One small follow up question: Separate and apart from whether or not the base rates are correct, and the lack of attention to variation of those base rates, how do you know that a 1% or 2% difference in click rates is "tiny"? I don't know anything about e-mail marketing, but in direct (snail) mail marketing, a difference of 1% response rate is considered quite meaningful.
Posted by: Stephanie | 02/05/2014 at 01:38 PM
Stephanie: it depends on your reference point. 1% over 85% is likely to be noise but 1% over 5% is probably meaningful. One good way to gauge the underlying variability is to look at how much the rate moves around weekly, monthly, etc.
Posted by: Kaiser | 02/05/2014 at 06:13 PM
I still don't see how you could know what is "tiny" unless you have actual information on the variance of these particular data.

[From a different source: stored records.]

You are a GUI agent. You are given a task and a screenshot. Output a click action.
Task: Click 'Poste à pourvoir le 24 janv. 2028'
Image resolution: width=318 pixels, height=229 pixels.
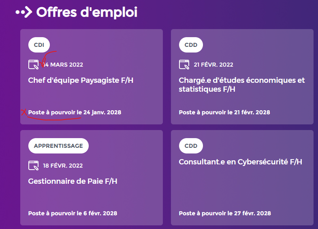pyautogui.click(x=75, y=112)
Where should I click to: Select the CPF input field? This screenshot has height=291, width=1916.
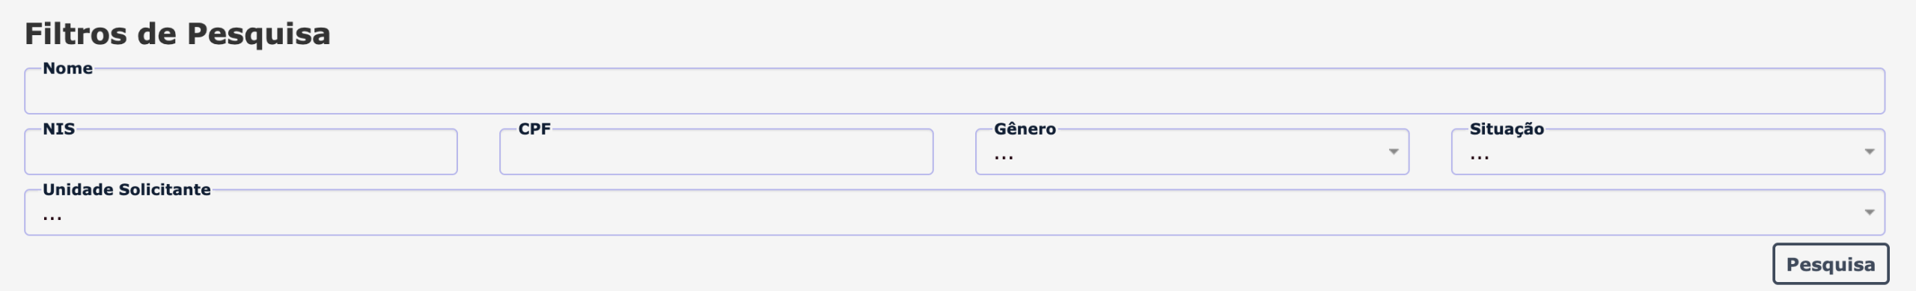coord(716,152)
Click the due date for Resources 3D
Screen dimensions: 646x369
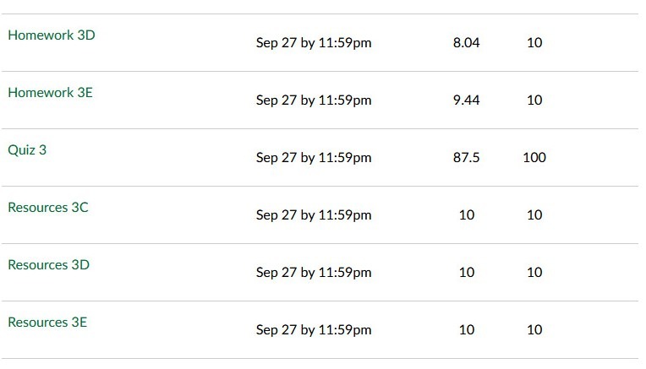pos(314,273)
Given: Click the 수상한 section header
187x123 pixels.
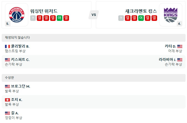Looking at the screenshot, I should [93, 78].
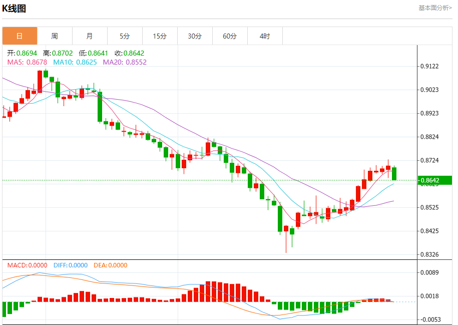Image resolution: width=458 pixels, height=325 pixels.
Task: Open the 60分 interval tab
Action: (230, 36)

Some data are quite stable, in which case a 1% change may well not be noise. Seems like you are guessing (perhaps in a reasonable, educated way if you have experience with this type of data), but who knows? I would not assume one way or the other myself. For example, assume most people have very predictable behavior and are either routine clickers or routine non-clickers. If there's something particular about a certain e-mail provider's setup that nudges a subset of people to switch behavior, well, there's a story of how 1 or 2% isn't noise.

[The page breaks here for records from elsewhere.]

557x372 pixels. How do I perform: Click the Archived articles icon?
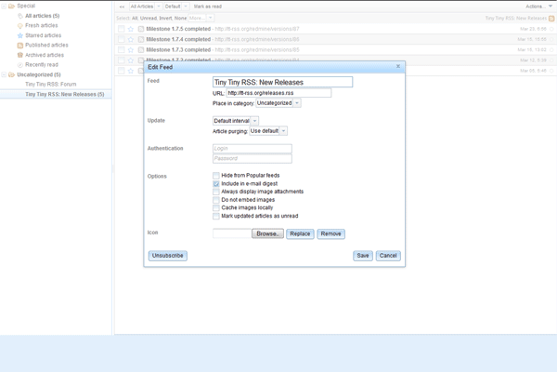pos(20,55)
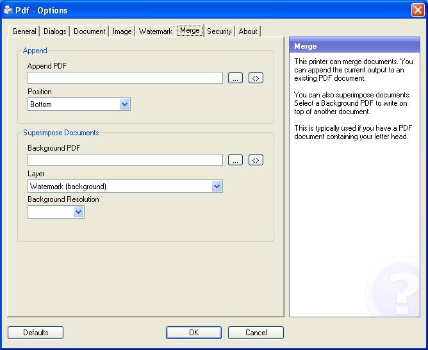
Task: Focus the Append PDF text field
Action: [125, 78]
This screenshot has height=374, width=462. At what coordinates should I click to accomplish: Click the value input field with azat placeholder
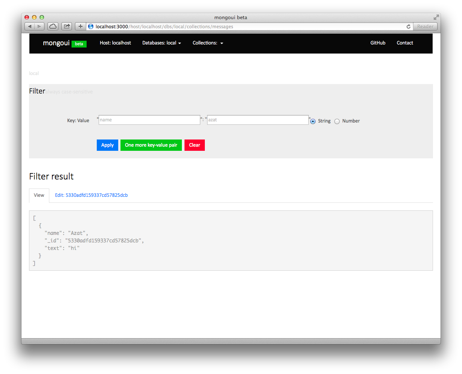click(258, 120)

Posted by: Stephanie | 02/05/2014 at 06:35 PM
How would I know? It's what I call numbersense. I wrote an entire book about it.

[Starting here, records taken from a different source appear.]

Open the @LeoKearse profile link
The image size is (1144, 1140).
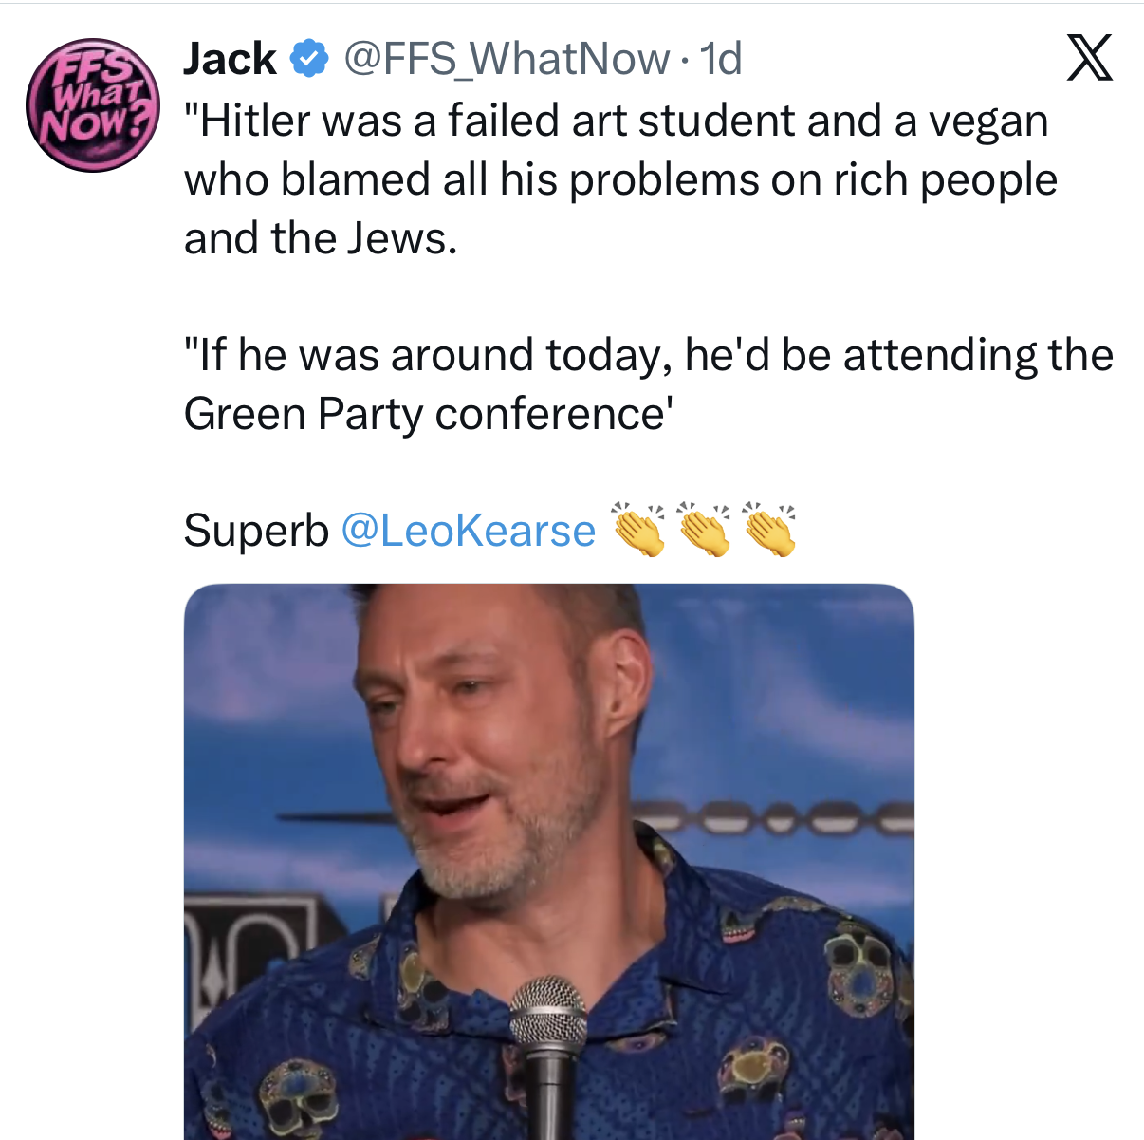[x=469, y=531]
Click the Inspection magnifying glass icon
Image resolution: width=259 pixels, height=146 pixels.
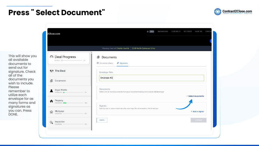coord(52,122)
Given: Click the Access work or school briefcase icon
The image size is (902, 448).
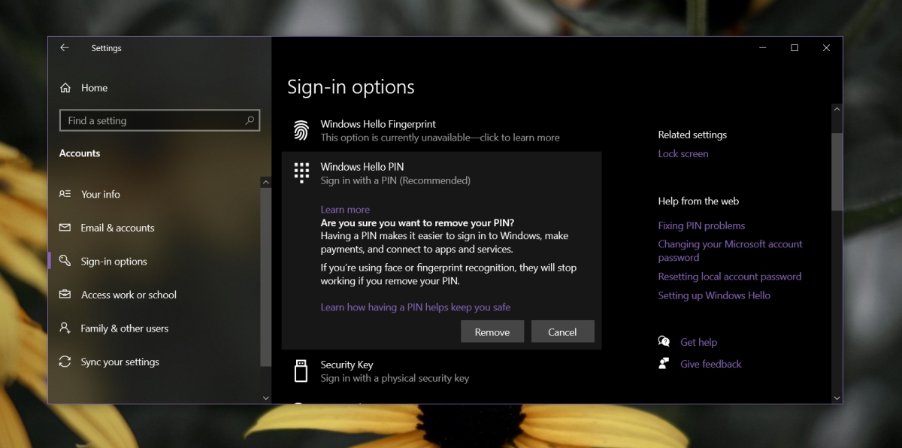Looking at the screenshot, I should (x=65, y=295).
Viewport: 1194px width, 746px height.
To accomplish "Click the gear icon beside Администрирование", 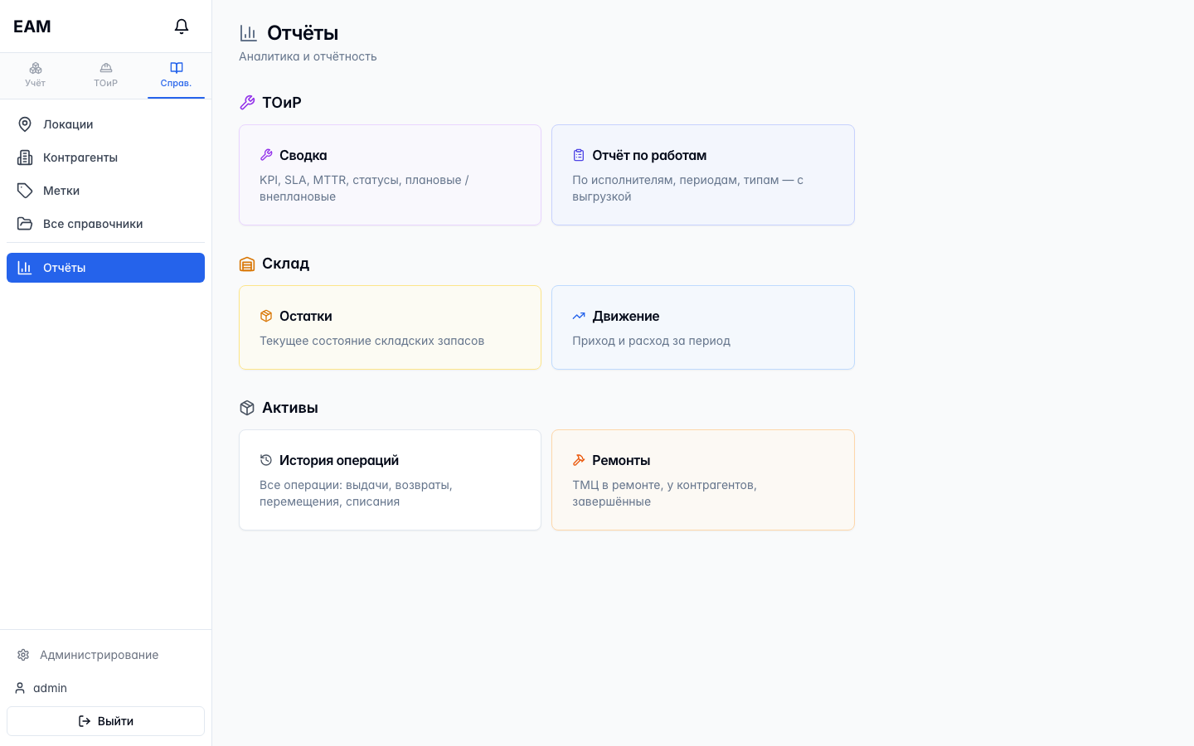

I'll just mention one aspect of it here. Go read the book for the rest.
There is no such thing as certainty in statistics. Every analysis, including the one derived from "actual" data, is part opinion.
Posted by: Kaiser | 02/05/2014 at 08:08 PM
A philisophical question on approach here. Part of the false sense of confidence in the data is supported by the way confidence intervals are created, no? Assuming we're using sqrt(p(1-p) / N) as N grows the confidence interval must shrink lending the assumption of statistical significance even if the practical significance of a 1% difference in click rate is small. This assumes any test for statistical significance was done, of course.
Would you advocate for a sampling rather than N=All approach to counteract this? Setting aside the "design" of the study (using someone else's data, lack of control), when is a lot of data a good thing and when is it simply misleading? Or is a lot of data only misleading due to the "design"?
Thanks!
Posted by: Adam Schwartz | 02/06/2014 at 08:41 AM
Subsampling like you said is something I do routinely. There is a better method, not always feasible. What those formulas do is to use a stochastic model to estimate the systematic variance. No one really checks whether the estimate is accurate or not. When N is very large, as you noticed, that estimate is almost surely wrong. The solution is to compute empirical estimates of your own systematic variance. That's why I talked about looking at your historical fluctuations. Box,Hunter,Hunter (1st editions) covers this even before they talk about the usual formulas.
Posted by: Kaiser | 02/06/2014 at 10:43 AM
All great points to consider when looking at any email analysis.
One way to combat cross time changes for provider comparison purpose (or any other "segmentation") would be to have a random control group. Lift metric would be impacted by the Gmail or other providers actions independently. MailChimp would probably never recommend this approach because their revenue is tied to volume. Lifts in product sales from email will be small (but likely still positive ROI) which would push their client to consider optimization and better targeting tactics... but that realization in client is very good for MailChimp's business.